═══ EXERCISE MATERIALS ═══
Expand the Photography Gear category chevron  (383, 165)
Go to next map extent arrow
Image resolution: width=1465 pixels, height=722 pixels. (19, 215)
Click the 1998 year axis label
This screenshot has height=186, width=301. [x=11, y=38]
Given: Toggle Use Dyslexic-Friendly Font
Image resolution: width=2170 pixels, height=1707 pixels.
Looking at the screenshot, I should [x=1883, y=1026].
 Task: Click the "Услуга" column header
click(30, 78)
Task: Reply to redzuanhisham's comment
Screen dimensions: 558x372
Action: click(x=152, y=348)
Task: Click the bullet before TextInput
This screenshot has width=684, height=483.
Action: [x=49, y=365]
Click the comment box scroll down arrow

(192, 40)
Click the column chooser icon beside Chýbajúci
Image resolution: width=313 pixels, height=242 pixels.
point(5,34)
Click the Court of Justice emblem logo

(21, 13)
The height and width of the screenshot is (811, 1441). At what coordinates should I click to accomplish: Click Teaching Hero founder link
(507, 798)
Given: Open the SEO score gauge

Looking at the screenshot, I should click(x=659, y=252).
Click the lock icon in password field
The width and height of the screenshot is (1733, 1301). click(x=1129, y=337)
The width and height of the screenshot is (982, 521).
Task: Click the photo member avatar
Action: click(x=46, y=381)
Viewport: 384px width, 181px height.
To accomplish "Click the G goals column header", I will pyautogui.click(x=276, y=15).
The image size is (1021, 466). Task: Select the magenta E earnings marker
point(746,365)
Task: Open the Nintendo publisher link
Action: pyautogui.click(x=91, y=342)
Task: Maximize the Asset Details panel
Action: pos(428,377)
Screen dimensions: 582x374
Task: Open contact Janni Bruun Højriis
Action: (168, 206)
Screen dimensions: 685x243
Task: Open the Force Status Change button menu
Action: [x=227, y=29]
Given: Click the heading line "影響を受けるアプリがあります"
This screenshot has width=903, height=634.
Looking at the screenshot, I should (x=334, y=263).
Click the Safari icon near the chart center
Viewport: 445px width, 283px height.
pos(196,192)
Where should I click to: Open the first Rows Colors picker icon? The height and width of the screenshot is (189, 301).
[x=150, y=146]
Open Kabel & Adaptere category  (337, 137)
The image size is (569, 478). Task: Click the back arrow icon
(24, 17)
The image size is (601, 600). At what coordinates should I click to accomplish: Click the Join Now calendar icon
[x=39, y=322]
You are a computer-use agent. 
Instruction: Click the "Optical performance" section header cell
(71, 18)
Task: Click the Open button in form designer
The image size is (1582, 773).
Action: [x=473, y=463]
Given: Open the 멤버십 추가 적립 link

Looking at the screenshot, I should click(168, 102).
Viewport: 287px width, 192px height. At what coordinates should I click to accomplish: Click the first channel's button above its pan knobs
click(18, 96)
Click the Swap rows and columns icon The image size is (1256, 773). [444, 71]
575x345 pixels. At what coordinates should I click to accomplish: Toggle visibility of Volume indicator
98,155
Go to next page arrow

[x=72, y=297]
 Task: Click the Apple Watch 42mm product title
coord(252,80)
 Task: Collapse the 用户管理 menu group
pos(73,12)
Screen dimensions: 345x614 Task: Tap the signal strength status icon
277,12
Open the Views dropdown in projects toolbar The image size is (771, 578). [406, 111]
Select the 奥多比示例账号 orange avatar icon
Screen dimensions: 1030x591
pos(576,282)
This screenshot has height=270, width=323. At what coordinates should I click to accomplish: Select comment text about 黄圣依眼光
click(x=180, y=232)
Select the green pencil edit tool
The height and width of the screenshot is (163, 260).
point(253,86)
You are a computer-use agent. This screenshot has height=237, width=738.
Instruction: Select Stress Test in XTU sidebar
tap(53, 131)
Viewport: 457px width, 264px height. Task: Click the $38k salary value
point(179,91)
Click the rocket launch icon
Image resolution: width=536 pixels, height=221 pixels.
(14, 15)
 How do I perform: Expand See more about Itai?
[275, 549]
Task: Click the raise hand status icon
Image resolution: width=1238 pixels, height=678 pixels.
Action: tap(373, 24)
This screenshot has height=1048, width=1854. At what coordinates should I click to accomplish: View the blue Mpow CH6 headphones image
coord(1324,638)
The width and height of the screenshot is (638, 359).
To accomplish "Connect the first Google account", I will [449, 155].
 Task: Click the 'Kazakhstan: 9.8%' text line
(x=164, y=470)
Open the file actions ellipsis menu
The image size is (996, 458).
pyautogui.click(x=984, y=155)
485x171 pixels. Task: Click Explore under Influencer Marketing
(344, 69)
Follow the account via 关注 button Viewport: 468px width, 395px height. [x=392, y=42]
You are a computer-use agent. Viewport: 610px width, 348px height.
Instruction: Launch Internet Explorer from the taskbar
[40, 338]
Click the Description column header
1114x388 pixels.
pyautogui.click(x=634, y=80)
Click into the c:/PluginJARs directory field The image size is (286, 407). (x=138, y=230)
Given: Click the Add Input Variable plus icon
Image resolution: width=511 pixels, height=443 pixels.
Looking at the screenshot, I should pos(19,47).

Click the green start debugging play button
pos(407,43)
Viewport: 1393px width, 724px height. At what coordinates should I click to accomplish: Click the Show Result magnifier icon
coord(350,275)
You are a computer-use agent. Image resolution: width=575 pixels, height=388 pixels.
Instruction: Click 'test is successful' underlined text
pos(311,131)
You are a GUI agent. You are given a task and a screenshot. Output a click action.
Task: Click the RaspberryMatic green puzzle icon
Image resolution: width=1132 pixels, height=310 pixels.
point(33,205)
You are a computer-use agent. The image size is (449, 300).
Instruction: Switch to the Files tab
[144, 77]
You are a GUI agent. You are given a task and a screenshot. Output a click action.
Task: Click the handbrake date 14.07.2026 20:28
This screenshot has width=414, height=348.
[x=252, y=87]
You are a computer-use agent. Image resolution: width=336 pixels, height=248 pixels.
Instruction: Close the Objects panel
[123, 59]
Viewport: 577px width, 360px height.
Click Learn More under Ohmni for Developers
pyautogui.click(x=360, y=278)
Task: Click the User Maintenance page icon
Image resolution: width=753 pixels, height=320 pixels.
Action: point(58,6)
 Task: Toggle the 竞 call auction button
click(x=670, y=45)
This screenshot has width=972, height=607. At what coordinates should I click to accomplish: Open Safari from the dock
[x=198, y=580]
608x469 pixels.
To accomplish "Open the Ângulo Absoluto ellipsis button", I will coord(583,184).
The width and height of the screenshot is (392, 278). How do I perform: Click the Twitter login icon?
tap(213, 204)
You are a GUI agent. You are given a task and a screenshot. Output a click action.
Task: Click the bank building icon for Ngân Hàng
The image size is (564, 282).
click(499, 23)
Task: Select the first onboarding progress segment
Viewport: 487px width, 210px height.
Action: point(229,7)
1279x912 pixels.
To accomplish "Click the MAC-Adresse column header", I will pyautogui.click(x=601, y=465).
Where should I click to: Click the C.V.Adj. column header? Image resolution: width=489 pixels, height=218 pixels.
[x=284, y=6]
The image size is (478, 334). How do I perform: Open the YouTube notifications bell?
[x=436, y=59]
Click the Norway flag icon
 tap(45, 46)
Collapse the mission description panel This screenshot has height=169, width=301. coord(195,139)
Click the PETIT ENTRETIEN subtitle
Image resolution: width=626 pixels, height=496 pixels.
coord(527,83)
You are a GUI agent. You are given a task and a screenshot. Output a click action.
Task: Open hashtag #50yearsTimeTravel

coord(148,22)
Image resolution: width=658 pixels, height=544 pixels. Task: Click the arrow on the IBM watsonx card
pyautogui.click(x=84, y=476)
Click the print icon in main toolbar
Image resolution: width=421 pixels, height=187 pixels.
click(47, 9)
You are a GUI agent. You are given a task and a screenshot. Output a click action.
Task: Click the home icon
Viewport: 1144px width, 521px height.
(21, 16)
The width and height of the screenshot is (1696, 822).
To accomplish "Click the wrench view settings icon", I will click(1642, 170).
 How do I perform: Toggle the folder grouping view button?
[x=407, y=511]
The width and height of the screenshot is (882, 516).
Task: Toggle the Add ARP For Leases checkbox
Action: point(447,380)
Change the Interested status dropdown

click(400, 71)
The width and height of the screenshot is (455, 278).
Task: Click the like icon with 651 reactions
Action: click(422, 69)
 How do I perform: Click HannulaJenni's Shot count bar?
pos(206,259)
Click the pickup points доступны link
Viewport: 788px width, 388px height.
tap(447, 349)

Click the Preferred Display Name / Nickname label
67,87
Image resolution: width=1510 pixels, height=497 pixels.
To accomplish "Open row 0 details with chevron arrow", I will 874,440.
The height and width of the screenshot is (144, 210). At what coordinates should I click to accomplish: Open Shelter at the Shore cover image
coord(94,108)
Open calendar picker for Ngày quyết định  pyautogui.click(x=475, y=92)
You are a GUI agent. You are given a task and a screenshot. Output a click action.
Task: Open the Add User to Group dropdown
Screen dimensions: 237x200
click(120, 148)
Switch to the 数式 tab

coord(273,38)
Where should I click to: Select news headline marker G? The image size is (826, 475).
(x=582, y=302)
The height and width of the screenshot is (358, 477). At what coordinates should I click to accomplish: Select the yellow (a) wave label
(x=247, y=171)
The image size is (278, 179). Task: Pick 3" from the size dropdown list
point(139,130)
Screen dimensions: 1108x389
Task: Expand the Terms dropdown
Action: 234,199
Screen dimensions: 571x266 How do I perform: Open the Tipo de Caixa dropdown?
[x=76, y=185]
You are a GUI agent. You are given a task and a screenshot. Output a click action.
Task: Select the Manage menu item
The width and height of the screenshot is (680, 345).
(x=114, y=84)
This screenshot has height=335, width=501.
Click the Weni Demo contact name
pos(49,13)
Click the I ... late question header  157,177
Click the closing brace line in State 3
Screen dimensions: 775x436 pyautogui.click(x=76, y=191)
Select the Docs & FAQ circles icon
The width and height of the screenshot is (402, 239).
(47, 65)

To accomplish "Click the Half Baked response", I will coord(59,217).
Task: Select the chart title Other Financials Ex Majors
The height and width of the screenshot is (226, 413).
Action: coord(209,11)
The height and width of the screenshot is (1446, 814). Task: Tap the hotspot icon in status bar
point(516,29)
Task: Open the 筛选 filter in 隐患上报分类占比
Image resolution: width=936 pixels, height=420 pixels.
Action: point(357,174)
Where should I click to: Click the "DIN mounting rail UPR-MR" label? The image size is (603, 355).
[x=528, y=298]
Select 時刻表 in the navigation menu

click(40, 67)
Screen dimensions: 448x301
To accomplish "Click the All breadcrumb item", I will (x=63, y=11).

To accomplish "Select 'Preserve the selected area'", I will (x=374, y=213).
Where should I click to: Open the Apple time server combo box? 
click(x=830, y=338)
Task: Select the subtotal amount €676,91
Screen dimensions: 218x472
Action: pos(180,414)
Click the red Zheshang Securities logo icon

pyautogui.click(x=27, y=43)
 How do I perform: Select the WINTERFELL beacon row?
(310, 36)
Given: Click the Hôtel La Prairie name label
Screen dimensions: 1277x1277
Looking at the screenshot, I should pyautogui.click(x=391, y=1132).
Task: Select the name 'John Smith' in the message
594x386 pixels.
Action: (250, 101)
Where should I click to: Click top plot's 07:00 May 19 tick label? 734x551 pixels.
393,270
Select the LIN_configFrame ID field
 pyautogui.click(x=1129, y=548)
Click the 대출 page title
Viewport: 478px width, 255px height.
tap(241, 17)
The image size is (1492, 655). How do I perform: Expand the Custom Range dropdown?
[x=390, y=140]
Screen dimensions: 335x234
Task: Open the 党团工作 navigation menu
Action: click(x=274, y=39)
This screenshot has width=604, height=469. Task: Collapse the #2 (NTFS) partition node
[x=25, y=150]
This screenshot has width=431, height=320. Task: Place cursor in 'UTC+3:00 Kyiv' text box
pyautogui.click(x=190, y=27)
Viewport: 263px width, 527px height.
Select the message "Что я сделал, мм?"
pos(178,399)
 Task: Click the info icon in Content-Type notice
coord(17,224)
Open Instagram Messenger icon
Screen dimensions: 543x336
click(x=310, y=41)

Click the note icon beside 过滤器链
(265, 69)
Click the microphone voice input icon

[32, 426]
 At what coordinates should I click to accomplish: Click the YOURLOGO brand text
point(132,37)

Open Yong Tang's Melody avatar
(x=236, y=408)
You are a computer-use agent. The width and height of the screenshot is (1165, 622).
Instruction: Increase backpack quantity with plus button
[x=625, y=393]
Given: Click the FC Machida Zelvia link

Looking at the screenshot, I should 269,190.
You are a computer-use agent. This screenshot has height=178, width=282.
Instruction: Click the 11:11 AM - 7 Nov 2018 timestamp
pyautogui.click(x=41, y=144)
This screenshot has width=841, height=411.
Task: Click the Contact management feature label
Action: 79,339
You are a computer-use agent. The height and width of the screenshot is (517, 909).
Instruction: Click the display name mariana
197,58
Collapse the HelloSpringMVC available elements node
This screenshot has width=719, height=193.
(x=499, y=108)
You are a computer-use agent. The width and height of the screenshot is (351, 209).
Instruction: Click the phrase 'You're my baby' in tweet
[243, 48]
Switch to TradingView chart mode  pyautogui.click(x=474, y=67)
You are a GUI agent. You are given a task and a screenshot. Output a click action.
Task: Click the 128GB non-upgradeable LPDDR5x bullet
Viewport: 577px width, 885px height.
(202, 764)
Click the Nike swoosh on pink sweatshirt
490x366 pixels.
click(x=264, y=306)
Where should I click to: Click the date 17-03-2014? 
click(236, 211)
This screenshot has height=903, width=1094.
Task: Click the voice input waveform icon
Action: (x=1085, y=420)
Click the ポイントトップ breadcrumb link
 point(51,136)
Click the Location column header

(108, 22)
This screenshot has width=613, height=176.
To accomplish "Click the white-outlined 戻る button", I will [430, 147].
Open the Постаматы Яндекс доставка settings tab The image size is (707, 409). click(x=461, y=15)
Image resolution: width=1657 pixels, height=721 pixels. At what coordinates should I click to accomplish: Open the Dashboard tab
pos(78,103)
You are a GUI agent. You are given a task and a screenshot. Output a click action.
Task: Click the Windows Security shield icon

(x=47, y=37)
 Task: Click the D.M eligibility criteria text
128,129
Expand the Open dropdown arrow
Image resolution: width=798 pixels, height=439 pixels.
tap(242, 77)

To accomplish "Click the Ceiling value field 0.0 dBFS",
═══
• _WORK REQUIRED_
Going back over the entries above, copy word for word every line from the one that has "The height and width of the screenshot is (358, 477)." on through the one that has "Task: Select the subtotal amount €676,91".

• _SOLUTION TO THE EXERCISE_
The height and width of the screenshot is (358, 477). At what coordinates should I click to accomplish: Select the yellow (a) wave label
(x=247, y=171)
The image size is (278, 179). Task: Pick 3" from the size dropdown list
point(139,130)
Screen dimensions: 1108x389
Task: Expand the Terms dropdown
Action: 234,199
Screen dimensions: 571x266 How do I perform: Open the Tipo de Caixa dropdown?
[x=76, y=185]
You are a GUI agent. You are given a task and a screenshot. Output a click action.
Task: Select the Manage menu item
The width and height of the screenshot is (680, 345).
(x=114, y=84)
This screenshot has height=335, width=501.
Click the Weni Demo contact name
pos(49,13)
Click the I ... late question header  157,177
Click the closing brace line in State 3
Screen dimensions: 775x436 pyautogui.click(x=76, y=191)
Select the Docs & FAQ circles icon
The width and height of the screenshot is (402, 239).
(47, 65)

To accomplish "Click the Half Baked response", I will coord(59,217).
Task: Select the chart title Other Financials Ex Majors
The height and width of the screenshot is (226, 413).
Action: coord(209,11)
The height and width of the screenshot is (1446, 814). Task: Tap the hotspot icon in status bar
point(516,29)
Task: Open the 筛选 filter in 隐患上报分类占比
Image resolution: width=936 pixels, height=420 pixels.
Action: point(357,174)
Where should I click to: Click the "DIN mounting rail UPR-MR" label? The image size is (603, 355).
[x=528, y=298]
Select 時刻表 in the navigation menu

click(40, 67)
Screen dimensions: 448x301
To accomplish "Click the All breadcrumb item", I will (x=63, y=11).

To accomplish "Select 'Preserve the selected area'", I will (x=374, y=213).
Where should I click to: Open the Apple time server combo box? 
click(x=830, y=338)
Task: Select the subtotal amount €676,91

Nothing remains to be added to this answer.